A crescente individualização das pessoas na medida da perda de seus referenciais societários ocasiona o esmorecimento dos pressupostos morais e éticos que amparam as ações individuais na vida em coletividade?
A teatralidade e a brutalidade da ação não seriam formas de repúdio aos imperativos da sociedade dos indivíduos? Ou ainda, a condição de sair do isolamento, do anonimato, utilizando-se dos recursos da sociedade do espetáculo em que ávidos consumidores necessitam contemplar instantaneamente imagens e, consumir avidamente novidades de toda ordem para inda se sentirem vivos?
O mundo é resultado de nossos posicionamentos políticos e éticos na busca do bem-viver, da felicidade, de um sentido para a vida. Ou então, como nos diz o sociólogo Zygmunt Bauman, fazendo referência em uma de suas obras à uma frase dita por Theodor Adorno em algum momento de seus escritos: “A ausência de nossa capacidade de questionamento é paga com a dura moeda do sofrimento humano”.
Para uma variável reflexiva final. A possível resolução da questão da violência passa entre inúmeras variáveis, pelo reconhecimento que não será exclusivamente pelo aumento de força policial coercitiva, ou de promulgação de mais leis, numa espécie de inflação jurídica de nossas vidas. Mas, sobretudo, pelo desvencilhamento de mitos, crenças, preconceitos, estilo de vida de plenas facilidades desprovidas de frustrações. Entre as crenças que necessitamos nos desencilhar individualmente e, socialmente está em remeter em última instância ao poder judiciário a condição de fazer justiça, uma vez que o fundamento último da justiça é a violência originária, que reside nos esforços humanos de estabelecer regras, normas, leis, que limitam as potencialidades humanas. Talvez, possamos afirmar que a questão da violência é uma questão de compreensão de nossa condição natural e social, tanto quanto individual e social no mundo.
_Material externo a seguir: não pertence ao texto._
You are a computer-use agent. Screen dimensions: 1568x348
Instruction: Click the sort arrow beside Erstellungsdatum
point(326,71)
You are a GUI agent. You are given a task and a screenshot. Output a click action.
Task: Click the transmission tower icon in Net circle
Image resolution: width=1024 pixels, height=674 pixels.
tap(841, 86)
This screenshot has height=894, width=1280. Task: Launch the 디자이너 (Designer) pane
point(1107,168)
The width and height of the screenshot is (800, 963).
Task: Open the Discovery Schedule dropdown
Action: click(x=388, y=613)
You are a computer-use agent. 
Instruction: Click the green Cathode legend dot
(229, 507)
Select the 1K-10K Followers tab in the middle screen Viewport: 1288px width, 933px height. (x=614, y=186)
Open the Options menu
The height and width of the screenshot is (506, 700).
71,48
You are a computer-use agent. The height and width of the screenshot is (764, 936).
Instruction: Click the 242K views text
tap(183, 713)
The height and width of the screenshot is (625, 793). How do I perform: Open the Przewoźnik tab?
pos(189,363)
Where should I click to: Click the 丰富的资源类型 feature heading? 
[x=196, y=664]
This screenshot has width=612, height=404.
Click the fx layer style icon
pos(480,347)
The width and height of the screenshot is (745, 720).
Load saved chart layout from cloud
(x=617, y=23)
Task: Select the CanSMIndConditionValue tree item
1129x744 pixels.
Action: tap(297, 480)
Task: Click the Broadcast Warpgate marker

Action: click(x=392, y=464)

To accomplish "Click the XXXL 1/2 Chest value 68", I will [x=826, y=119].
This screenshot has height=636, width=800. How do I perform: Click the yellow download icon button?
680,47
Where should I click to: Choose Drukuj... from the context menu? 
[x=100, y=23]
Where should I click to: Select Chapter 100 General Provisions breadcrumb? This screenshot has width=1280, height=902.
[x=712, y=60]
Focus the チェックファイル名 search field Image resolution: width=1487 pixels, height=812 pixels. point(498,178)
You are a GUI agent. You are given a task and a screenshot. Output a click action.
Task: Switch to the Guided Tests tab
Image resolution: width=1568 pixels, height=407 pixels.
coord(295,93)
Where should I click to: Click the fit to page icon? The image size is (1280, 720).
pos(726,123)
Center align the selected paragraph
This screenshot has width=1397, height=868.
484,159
Canoinhas, 21 de fevereiro de 2014.
Dr. Sandro Luiz Bazzanella
Coordenador do Curso de Ciências Sociais
Docente do Programa de Mestrado em Desenvolvimento Regional
Líder do Grupo de Pesquisa Interdisciplinar em Ciências Humanas – Cnpq.
Líder do Grupo de Estudo em Giorgio Agamben
Argumentos apresentados em mesa redonda sobre: “A Questão da Violência”, promovida pelos Curso de Graduação de Ciências Sociais, Direito, Administração da Universidade do Contestado em 21/02/2014.